* _What is expected_: Transcribe exactly the lines that fall between the one holding "1024x576 pixels. How" and the one holding "This screenshot has width=1280, height=704.", inclusive, from the entries below.

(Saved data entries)
────
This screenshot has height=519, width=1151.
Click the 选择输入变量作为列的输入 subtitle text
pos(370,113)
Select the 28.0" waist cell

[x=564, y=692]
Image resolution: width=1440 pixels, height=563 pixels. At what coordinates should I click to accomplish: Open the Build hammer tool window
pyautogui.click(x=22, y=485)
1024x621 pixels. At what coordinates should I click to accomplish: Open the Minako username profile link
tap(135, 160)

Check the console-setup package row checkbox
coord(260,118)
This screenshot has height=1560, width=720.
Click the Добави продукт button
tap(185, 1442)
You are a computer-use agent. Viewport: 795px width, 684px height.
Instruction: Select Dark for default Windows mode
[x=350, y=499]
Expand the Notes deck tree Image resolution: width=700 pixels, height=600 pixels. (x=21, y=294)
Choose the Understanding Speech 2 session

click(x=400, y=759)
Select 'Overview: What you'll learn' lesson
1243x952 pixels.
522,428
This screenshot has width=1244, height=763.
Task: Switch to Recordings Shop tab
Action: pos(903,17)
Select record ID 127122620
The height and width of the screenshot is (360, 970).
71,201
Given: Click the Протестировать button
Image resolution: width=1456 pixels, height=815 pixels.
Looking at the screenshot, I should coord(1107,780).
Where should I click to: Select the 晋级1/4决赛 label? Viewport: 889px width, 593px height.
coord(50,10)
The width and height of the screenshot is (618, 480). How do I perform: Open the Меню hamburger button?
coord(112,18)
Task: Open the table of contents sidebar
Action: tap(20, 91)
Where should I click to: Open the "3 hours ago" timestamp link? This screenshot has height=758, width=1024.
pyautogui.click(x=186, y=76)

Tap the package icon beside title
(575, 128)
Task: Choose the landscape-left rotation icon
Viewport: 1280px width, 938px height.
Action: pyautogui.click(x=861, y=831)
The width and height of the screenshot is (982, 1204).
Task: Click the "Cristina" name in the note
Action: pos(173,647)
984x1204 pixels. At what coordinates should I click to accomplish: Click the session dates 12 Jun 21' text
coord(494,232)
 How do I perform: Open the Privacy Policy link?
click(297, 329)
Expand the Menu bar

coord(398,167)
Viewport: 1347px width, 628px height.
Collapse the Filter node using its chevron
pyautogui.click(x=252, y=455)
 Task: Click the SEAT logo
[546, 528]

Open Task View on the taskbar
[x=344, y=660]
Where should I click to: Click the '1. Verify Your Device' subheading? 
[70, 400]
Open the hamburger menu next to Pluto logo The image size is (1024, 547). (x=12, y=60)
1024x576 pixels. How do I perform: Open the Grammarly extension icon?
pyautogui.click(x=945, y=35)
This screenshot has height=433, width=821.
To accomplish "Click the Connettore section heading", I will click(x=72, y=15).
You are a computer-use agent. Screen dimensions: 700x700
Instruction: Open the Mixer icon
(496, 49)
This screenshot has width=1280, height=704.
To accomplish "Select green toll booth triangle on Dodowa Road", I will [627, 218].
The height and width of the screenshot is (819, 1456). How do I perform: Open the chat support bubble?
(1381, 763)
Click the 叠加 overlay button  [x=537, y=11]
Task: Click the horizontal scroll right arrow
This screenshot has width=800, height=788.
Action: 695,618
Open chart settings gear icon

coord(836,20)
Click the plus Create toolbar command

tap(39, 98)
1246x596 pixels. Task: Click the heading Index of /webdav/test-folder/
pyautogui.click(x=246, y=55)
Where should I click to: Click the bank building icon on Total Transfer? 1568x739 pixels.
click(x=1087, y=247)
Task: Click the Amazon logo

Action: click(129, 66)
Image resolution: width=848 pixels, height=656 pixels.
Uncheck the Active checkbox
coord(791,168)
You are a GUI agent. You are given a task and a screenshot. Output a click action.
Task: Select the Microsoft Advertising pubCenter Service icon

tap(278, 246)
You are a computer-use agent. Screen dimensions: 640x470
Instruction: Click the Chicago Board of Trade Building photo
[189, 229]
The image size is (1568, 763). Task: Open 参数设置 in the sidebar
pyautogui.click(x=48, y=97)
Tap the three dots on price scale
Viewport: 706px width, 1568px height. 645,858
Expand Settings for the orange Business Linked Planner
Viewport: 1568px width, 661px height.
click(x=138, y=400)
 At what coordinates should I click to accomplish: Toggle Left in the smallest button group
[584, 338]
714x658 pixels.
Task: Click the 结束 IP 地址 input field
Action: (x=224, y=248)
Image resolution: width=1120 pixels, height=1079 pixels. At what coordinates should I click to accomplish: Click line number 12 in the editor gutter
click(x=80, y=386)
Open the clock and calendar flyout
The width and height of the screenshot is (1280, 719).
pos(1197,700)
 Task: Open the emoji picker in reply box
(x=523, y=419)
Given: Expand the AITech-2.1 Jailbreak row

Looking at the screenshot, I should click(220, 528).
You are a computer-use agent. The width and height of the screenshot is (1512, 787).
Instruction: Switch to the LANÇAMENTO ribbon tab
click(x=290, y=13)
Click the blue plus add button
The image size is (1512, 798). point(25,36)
────
* _Result of the exercise_:
1024x576 pixels. How do I perform: Open the Grammarly extension icon?
pyautogui.click(x=945, y=35)
This screenshot has height=433, width=821.
To accomplish "Click the Connettore section heading", I will click(x=72, y=15).
You are a computer-use agent. Screen dimensions: 700x700
Instruction: Open the Mixer icon
(496, 49)
This screenshot has width=1280, height=704.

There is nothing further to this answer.